Abstract Megencephaly, enlarged brain, is a major sign in several human neurological diseases. The mouse model for megencephaly, mceph/mceph, has an enlarged brain and a lowered body weight. In addition, it displays several neurological and motoric disturbances. Previous studies suggest that the brain enlargement results from hypertrophy of the brain cells, rather than hyperplasia. No structural abnormalities, edema or increased myelination have been found. In this study, a major imbalance in the mRNA expression of molecules in the insulin-like growth factor (IGF) system was found in brains of 9–10 weeks old mceph/mceph mice compared to +/+ wild-type mice.
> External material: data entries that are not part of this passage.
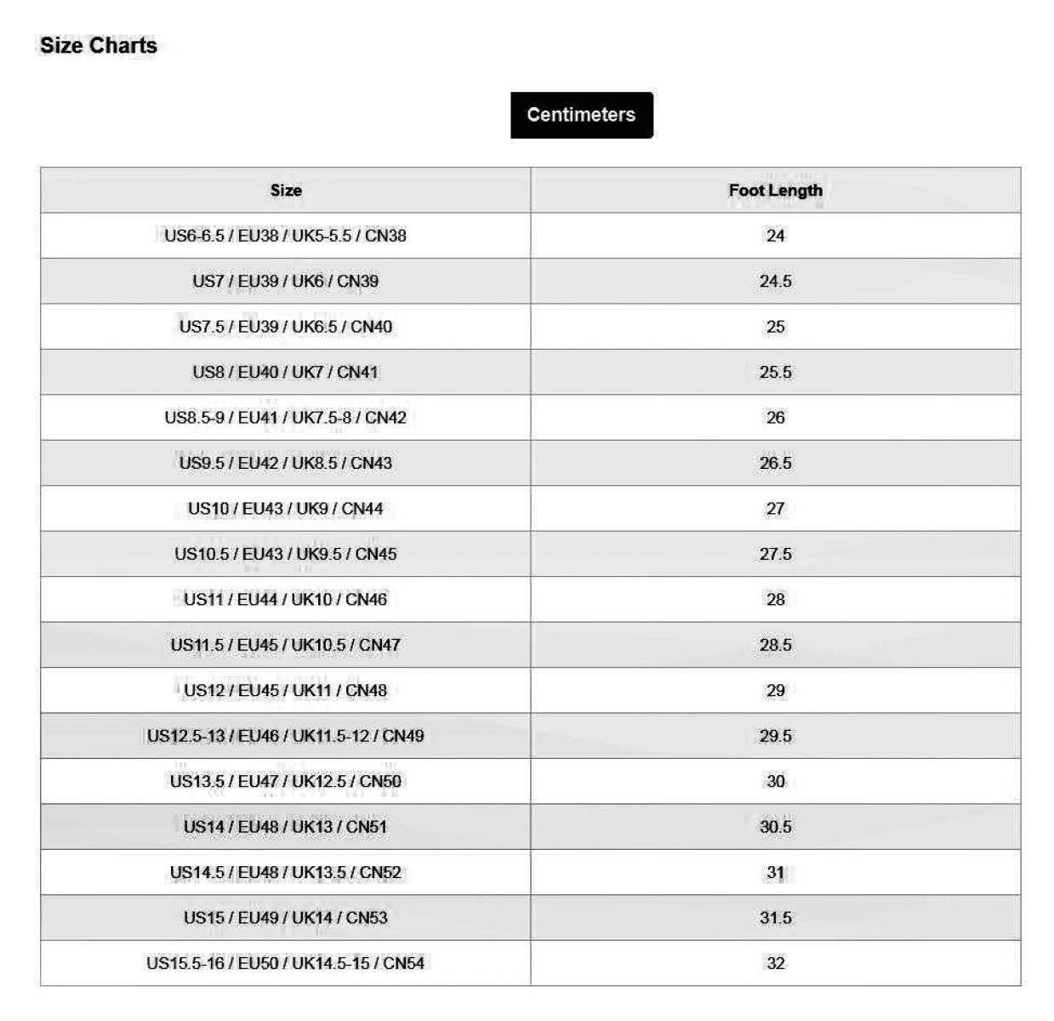This screenshot has width=1054, height=1021.
Task: Choose the US8 / EU40 / UK7 size
Action: 286,372
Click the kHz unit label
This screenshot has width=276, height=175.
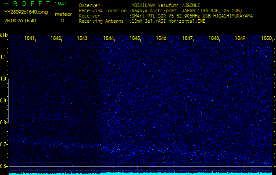[x=4, y=35]
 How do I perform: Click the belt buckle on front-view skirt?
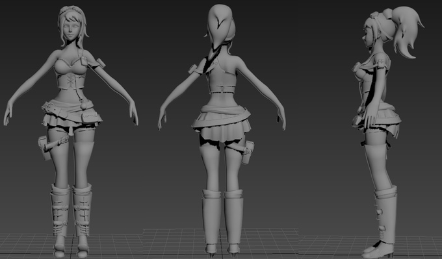pos(51,107)
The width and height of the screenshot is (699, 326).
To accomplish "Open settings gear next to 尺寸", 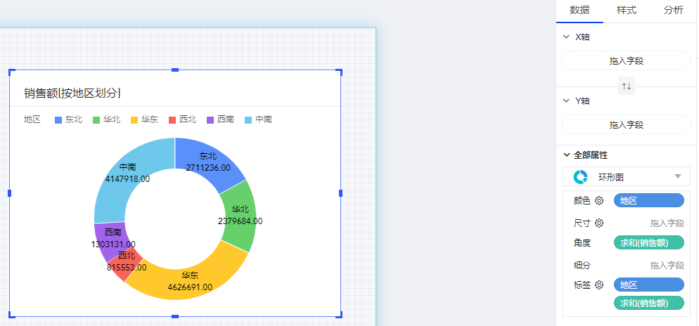I will pos(599,223).
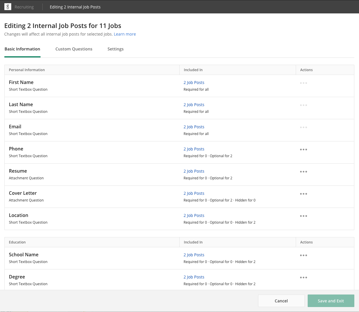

In mceph/mceph brains, we found upregulation of IGF binding proteins (BP)-2, -4, -5, and -6 mRNA, the regulating hormone transforming growth factor (TGF)β1 mRNA and also a local downregulation of IGFBP-5 mRNA compared to wild-type brains by in situ hybridization. The altered expression of these mRNA species is colocalized in cerebral cortex, hippocampus, amygdala and piriform/entorhinal cortex. The mceph/mceph mice express less of the myelin component proteolipid protein (PLP) mRNA in corpus callosum. No expression difference of the housekeeping gene glyceraldehyde-3-phosphate dehydrogenase (GAPDH) in brain or IGF system components in liver was found between mceph/mceph and wild-type mice. These data suggest that the IGF system has an important role in the excessive growth of the mceph/mceph brains.